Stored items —
============

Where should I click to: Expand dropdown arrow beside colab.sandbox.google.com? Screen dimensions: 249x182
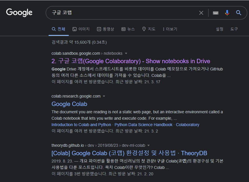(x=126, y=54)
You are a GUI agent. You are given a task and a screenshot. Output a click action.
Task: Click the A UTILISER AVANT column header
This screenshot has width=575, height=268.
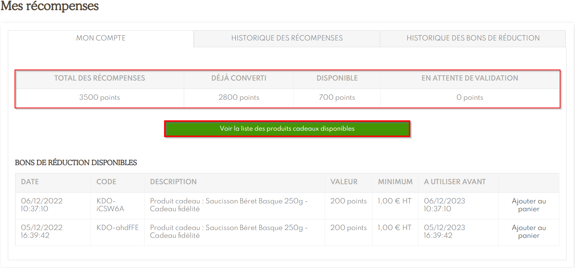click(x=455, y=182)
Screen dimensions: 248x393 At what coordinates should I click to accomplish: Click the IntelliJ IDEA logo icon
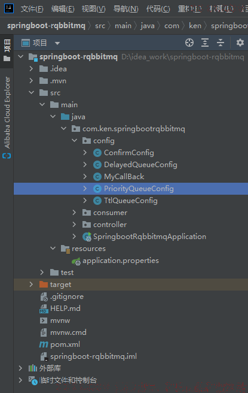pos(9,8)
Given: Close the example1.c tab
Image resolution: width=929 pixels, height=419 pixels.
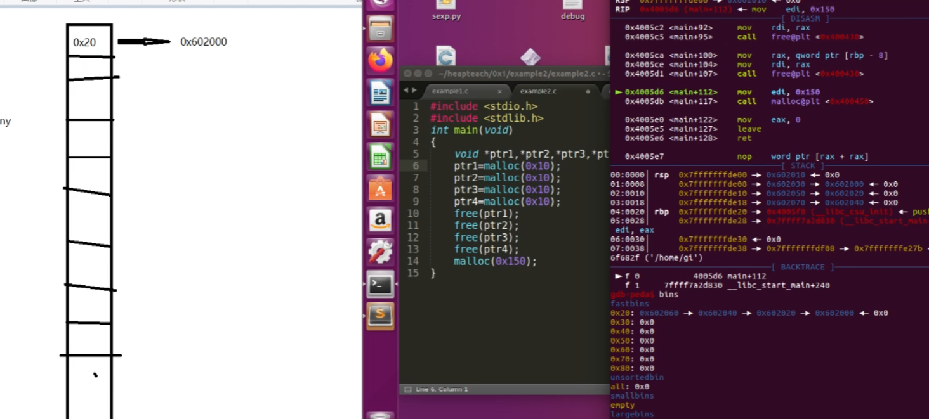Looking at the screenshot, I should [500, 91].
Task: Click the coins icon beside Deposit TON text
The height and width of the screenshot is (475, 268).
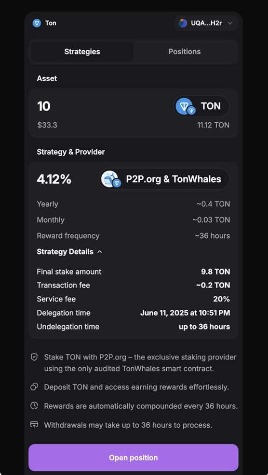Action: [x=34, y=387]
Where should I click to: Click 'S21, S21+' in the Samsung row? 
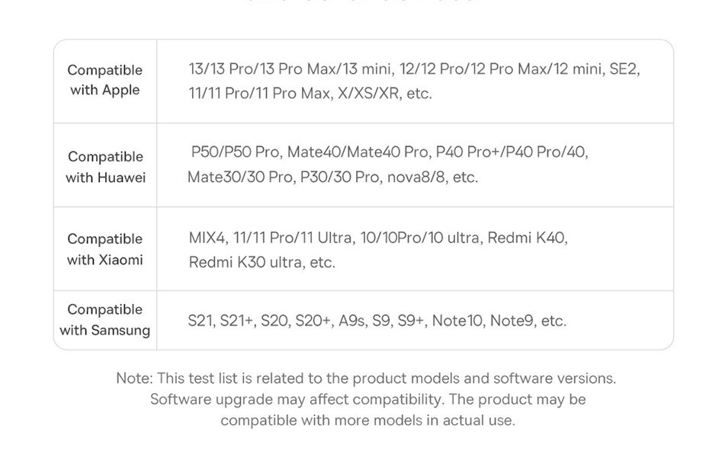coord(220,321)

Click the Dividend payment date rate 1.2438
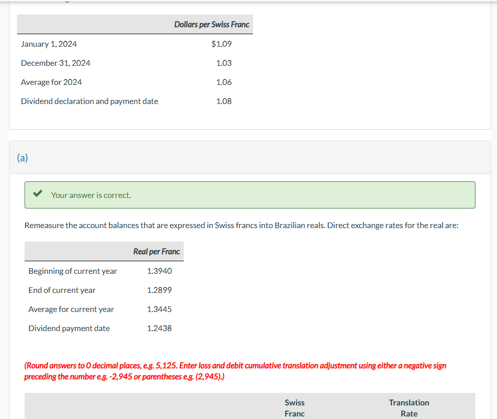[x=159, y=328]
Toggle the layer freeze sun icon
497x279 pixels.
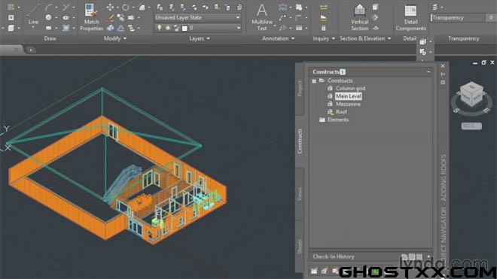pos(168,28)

============

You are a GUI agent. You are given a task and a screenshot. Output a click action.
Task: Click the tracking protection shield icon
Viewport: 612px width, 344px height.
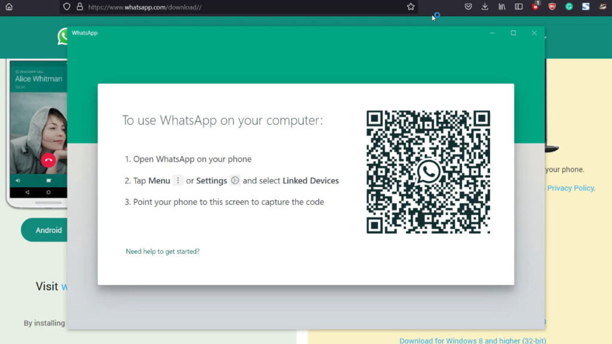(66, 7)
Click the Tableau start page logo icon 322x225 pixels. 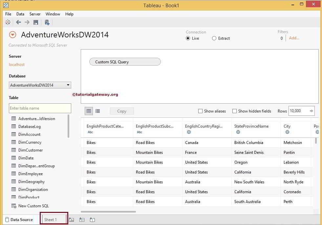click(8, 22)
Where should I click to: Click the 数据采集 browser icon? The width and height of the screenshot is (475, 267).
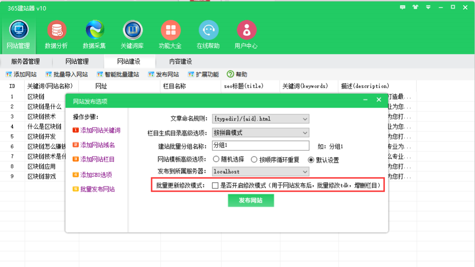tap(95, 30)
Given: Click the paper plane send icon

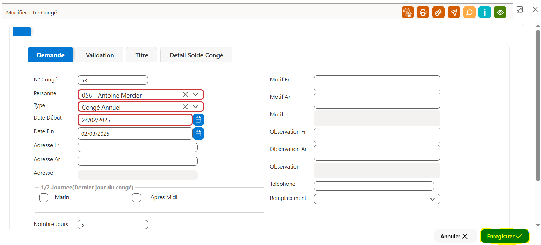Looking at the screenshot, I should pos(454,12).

============

Description of the task —
Give back exactly, and solely, the section of the data above bounded by the line containing "Task: Click the A" and the line containing "Given: Close the example1.c tab", both bounding lines included and pictures omitted.

Solution —
Task: Click the A UTILISER AVANT column header
This screenshot has width=575, height=268.
click(x=455, y=182)
Screen dimensions: 248x393 At what coordinates should I click to accomplish: Click the IntelliJ IDEA logo icon
pos(9,8)
Given: Close the example1.c tab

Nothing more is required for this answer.